▶ [TEXT SECTION]:
....................
Iron Man set for box office hit
He speeds into battle in a fiery flash, laying waste to all challengers. That's not just Iron Man but the film's likely box-office outcome too. The film has been assembling a towering wave of momentum. But is it a tsunami? When the first meaningful audience tracking surveys rolled in, Paramount and Marvel Studios had to say Iron Man sure was looking like one.
Movie studios and exhibitors are desperate for a hit, with 2008 attendance down more than 6 per cent compared with a year ago and last weekend's total grosses down almost 20 per cent versus the same weekend in 2007, according to the research business Media by Numbers. Several of the year's higher-profile releases, including films from George Clooney (Leatherheads) and Jodie Foster (Nim's Island), all faltered.
lift the business
But when Iron Man hits theatres today, it may single-handedly launch what is Hollywood's most important (and profitable) season and help lift the business out of its doldrums.
As is the industry habit, Paramount and Marvel are trying to manage expectations downward. They note (accurately, as it turns out) that Iron Man is hardly as popular a comic book character as Spider-Man or Hulk, that almost all school-age kids will still be in classes when the film opens this weekend.
That said, some rival studio executives and producers — having looked at Iron Man's strong tracking numbers — are now saying the film could be one of the summer's top hits, especially since Paramount and Marvel have spent only 30 per cent of their advertising dollars so far.
Protective suit
Directed by Jon Favreau, Iron Man stars Robert Downey Jr as arms manufacturer Tony Stark. Captured by Middle Eastern guerrillas who force him to build a missile, a wounded Stark instead constructs a protective iron suit that allows him to escape. Once free and back in Malibu, US, Stark secretly refines his design, turning himself into a more peace-minded crusader. His about-face might worry longtime assistant Pepper Potts (Gwyneth Paltrow) but it really ticks off business partner Obadiah Stone (Jeff Bridges). Before long, Stark's Iron Man faces a very bad boardroom revolt.
Because the character resides in the middle rungs of Marvel's superhero ladder, below not only Spider-Man and Hulk but also X-Men and The Fantastic Four, equivalent movie comparisons are problematic. X-Men, which helped launch the modern comic book revival, debuted with $54.5 million in 2000.
....................
▶ [ENTRIES PROVIDED]:
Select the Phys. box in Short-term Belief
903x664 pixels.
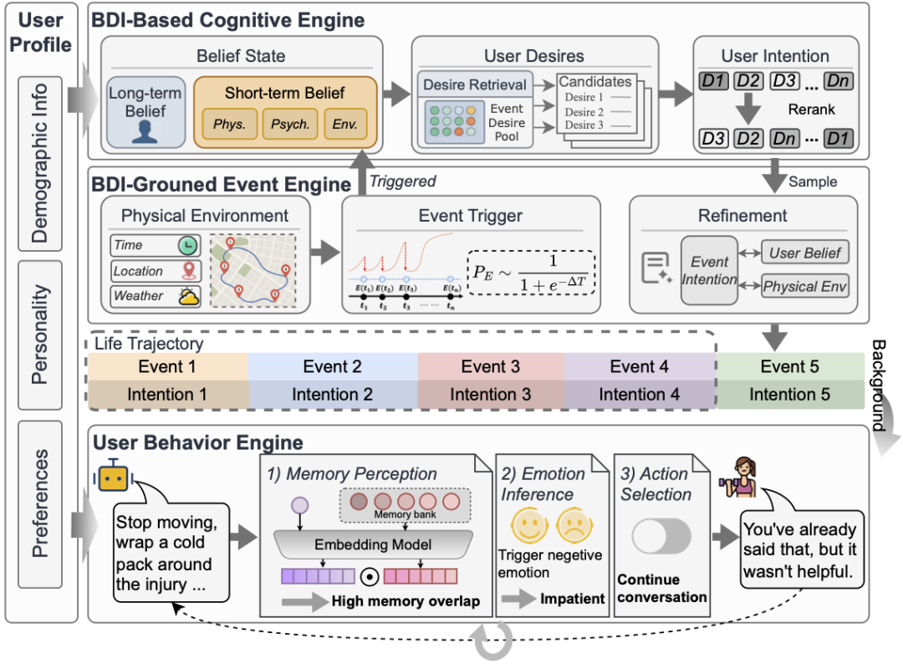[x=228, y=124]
....................
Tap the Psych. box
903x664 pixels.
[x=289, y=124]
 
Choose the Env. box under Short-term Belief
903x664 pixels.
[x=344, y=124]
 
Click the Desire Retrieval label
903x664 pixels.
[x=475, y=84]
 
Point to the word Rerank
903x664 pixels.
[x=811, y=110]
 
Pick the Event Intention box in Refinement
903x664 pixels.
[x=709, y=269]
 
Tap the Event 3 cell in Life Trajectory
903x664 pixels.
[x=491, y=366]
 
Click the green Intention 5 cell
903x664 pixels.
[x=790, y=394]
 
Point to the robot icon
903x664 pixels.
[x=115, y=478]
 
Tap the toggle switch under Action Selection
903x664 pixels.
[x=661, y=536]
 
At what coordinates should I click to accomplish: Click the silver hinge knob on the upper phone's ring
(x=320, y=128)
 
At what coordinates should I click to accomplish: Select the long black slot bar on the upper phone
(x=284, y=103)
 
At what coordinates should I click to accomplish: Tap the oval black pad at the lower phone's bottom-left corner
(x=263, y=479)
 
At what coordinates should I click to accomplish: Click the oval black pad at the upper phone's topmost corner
....................
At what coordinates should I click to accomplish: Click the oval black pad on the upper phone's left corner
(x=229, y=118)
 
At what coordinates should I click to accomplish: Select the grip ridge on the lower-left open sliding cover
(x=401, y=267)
....................
▶ [SHORT PROBLEM 1]:
Answer these questions using the Iron Man box-office article:
(a) By how much was 2008 attendance down compared with a year earlier?
(b) Who directed Iron Man?
(c) How much did X-Men take in at its 2000 debut?
▶ [SHORT PROBLEM 2]: Carry on writing the Iron Man box-office article, starting after its final sentence.

▶ [EXPECTED ANSWER 1]:
(a) More than 6 percent.
(b) Jon Favreau.
(c) $54.5 million.

▶ [EXPECTED ANSWER 2]:
There's telling strength hiding inside Iron Man's audience surveys, box-office experts say. While some Iron Man doubters worry that the film's female appeal is too far behind its male interest to yield a true, all-demographic blockbuster (men are almost twice as interested in Iron Man as are women), a close look at the numbers tells a different tale.
And with the acclaimed Downey and the Oscar-winning Paltrow in leading roles and mostly favourable reviews to be expected, Iron Man should also draw strongly among more discriminating — older, put less diplomatically — moviegoers. There's little, in other words, to hold it back.
Paramount, which is marketing the movie that Marvel paid for as its first self-financed production, notes that only two non-sequels (Spider-Man and The Passion of the Christ) have ever grossed more than $80 million (Dh294 million) in their first three-day weekends. Even if Iron Man (which cost $135 million, which is Dh496 million, to make) grosses $50 million (Dh184 million) in its first weekend, it will be headed toward profitability and have everybody at Paramount and Marvel beaming.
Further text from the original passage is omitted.